Pornography and videogames have much in common: both are typically visual in some sense; they involve sizable markets and have gone from fringe activities to industrially produced and mass consumed ventures; they are considered as entertainment by some, but as morally insidious by others; and the content of both is frequently said to be somehow morally problematic, for instance, by containing violent scenarios that are also sexist and/or racist. From a feminist perspective, both are frequently claimed to objectify women and to glorify sexualized violence against women. Such arguments against pornography are by now well rehearsed and well known (Papadaki, 2015). As the popularity of videogames has increased, feminist gamers have begun making similar arguments: women in videogames are largely absent as active characters, and when they do appear they are highly sexualized extras to the gameplay. 1 Anita Sarkeesian is probably the most famous feminist gamer who has critiqued a number of highly popular videogames as sexually objectifying women. She defines such objectification as

the practice of treating or representing a human being as a thing or mere instrument to be used for another’s sexual purposes. Sexually objectified women are valued primarily for their bodies, or body parts, which are presented as existing for the pleasure and gratification of others.

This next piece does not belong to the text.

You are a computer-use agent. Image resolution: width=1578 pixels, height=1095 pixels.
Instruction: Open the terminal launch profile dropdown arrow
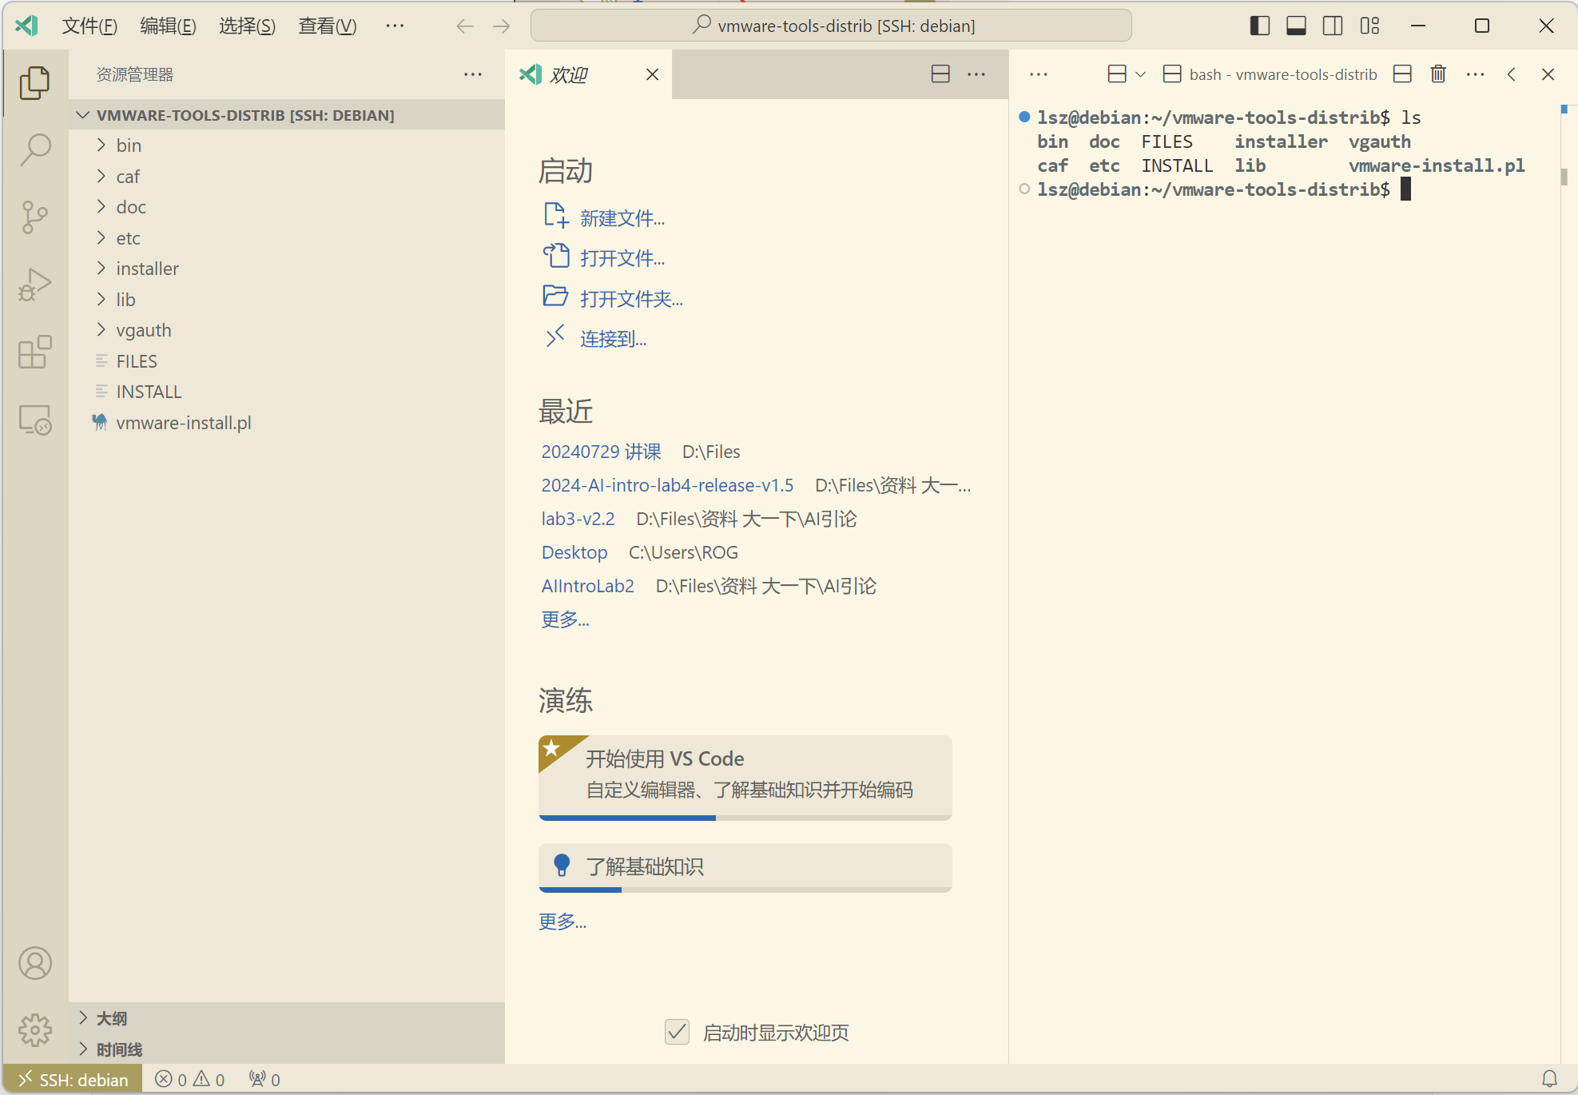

(www.youtube.com/watch?v=4ZPSrwedvsg, 5:07) This understanding draws heavily on Martha Nussbaum’s well-known view. For Nussbaum, objectification involves treating a person as an object, and such treatment involves seven possible features:

instrumentality: treating a person as a tool for the objectifier’s purposes;

denial of autonomy: treating a person as lacking in autonomy and self-determination;

inertness: treating a person as lacking in agency;

fungibility: treating a person as interchangeable with other objects;

213 violability: treating a person as lacking in boundary-integrity;

ownership: treating a person as something that can be bought or sold;

denial of subjectivity: treating a person as something whose experiences and feelings need not be taken into account.

(Nussbaum, 1995: 257) Nussbaum’s understanding of objectification has been widely used in feminist critiques of (at least some forms of) pornography. According to Sarkeesian, many of these features can be found in popular videogame franchises such as the Grand Theft Auto series, which makes such games problematic from a feminist perspective. Videogames and pornography seemingly share the feature of involving sexually objectifying depictions of women.